Given $f$ is an even function of interval $(-a, a)$, $a>0$ and $0<c < a$. Prove that if $L'f(c)$ exists, then $Rf'(-c)$ exists and $Lf'(c)=-Rf'(-c)$. Deduce that if $f$ is differentiable on $(-a,a)$, then $f'$ is an odd function on $(-a,a)$.
$f$ is even then $f(-x)=f(x)$, then $f'(-x)=-f'(x)$ i.e $f'$ is odd function. But what exactly the question want?
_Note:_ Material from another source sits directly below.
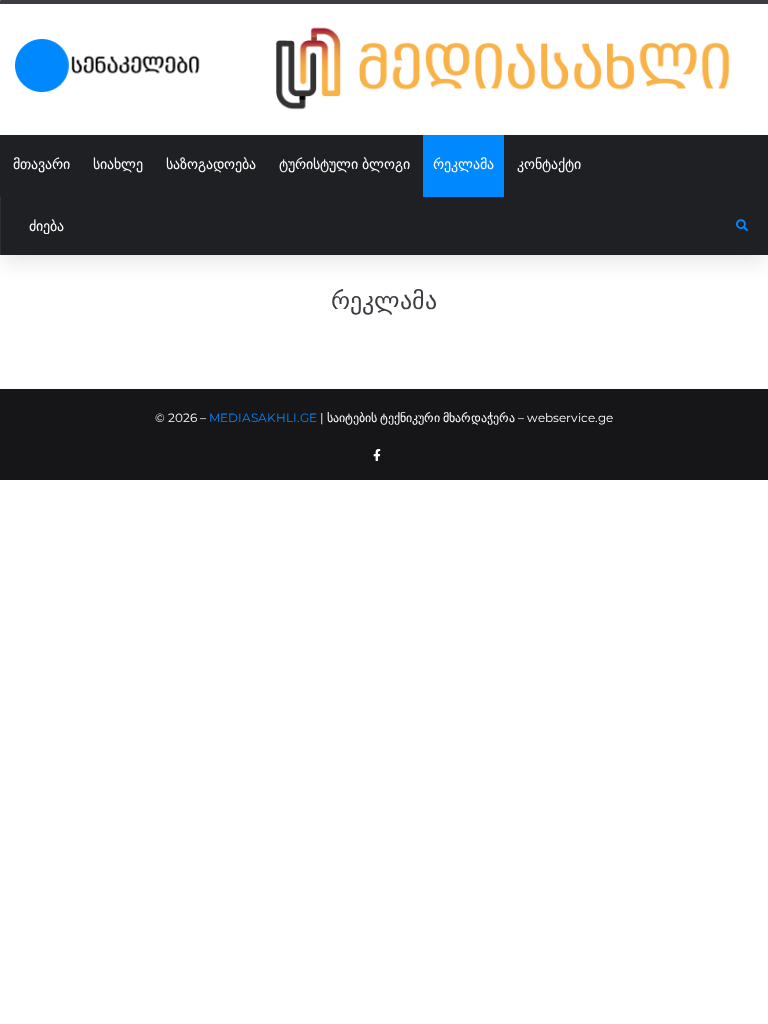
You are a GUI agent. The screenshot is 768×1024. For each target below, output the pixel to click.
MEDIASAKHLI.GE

Please help with apropriate answer.
We have
\begin{align*} Lf'(c) &= \lim_{x\to c-} \frac{f(x)-f(x)}{x-c} = - \lim_{x\to c-} \frac{f(x)-f(x)}{c-x} \stackrel{1.}{=} - \lim_{x\to c+} \frac{f(-x)-f(c)}{c-(-x)} \\ & \stackrel{2.}{=} - \lim_{x\to c+} \frac{f(-x)-f(-c)}{c-(-x)} \stackrel{3.}{=} - \lim_{x\to c+} \frac{f(x)-f(-c)}{c-(-x)}=-Rf'(-c),\end{align*}
i.e. $$Lf'(c) = -Rf'(-c). \quad (\star)$$ Since $Lf'(c)$ exists, we know that $-Rf'(c)$ must exist aswell. In 1. we used the substitution $x\mapsto -x$ and in 2. and 3. we used that $f$ is even. If $f$ is differentiable in $(-a,a)$ then we know that $$f'(c)= Lf'(c) = Rf'(c) \quad \text{for all } c\in (-a,a).$$ Using $(\star)$ we get
$$f'(c)=-f'(-c) \quad \text{for all } c\in (-a,a),$$
i.e. $f'$ is an odd function on $(-a,a)$.